**What you need to do**:
Rescale the records from the first line through the line containing "[1215, 767]", both included. Reproduce every line, requests included, but multiply each coordinate in the answers by 1.55 and round to the nearest whole number, rounding halves up.

**Supplied data**:
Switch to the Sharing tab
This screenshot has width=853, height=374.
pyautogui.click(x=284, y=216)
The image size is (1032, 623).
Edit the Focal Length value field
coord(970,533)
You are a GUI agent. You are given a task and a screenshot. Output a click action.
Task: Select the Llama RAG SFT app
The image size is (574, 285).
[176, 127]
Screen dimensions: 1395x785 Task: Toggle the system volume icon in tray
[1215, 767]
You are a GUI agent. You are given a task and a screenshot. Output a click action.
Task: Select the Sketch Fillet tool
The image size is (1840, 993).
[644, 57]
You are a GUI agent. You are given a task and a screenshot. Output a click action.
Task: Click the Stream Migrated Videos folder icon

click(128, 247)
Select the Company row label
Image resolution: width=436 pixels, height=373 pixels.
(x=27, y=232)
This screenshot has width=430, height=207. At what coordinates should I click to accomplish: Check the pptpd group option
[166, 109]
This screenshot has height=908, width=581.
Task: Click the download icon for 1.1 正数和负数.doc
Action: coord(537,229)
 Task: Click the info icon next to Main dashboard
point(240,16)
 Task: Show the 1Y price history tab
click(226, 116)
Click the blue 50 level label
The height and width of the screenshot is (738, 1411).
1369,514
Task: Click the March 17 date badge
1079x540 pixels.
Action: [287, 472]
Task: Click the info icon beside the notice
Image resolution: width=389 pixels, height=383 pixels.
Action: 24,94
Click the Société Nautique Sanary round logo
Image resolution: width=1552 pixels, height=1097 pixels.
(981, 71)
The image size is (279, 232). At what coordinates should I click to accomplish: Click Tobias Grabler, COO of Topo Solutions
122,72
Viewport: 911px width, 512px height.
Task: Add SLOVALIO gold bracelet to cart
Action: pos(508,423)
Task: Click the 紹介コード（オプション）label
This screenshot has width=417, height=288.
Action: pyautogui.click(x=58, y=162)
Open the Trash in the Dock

**Task output**:
Switch to the Sharing tab
This screenshot has width=853, height=374.
pyautogui.click(x=440, y=335)
The image size is (1032, 623).
Edit the Focal Length value field
coord(1504,826)
You are a GUI agent. You are given a task and a screenshot. Output a click action.
Task: Select the Llama RAG SFT app
The image size is (574, 285).
[273, 197]
Screen dimensions: 1395x785 Task: Toggle the system volume icon in tray
[1883, 1189]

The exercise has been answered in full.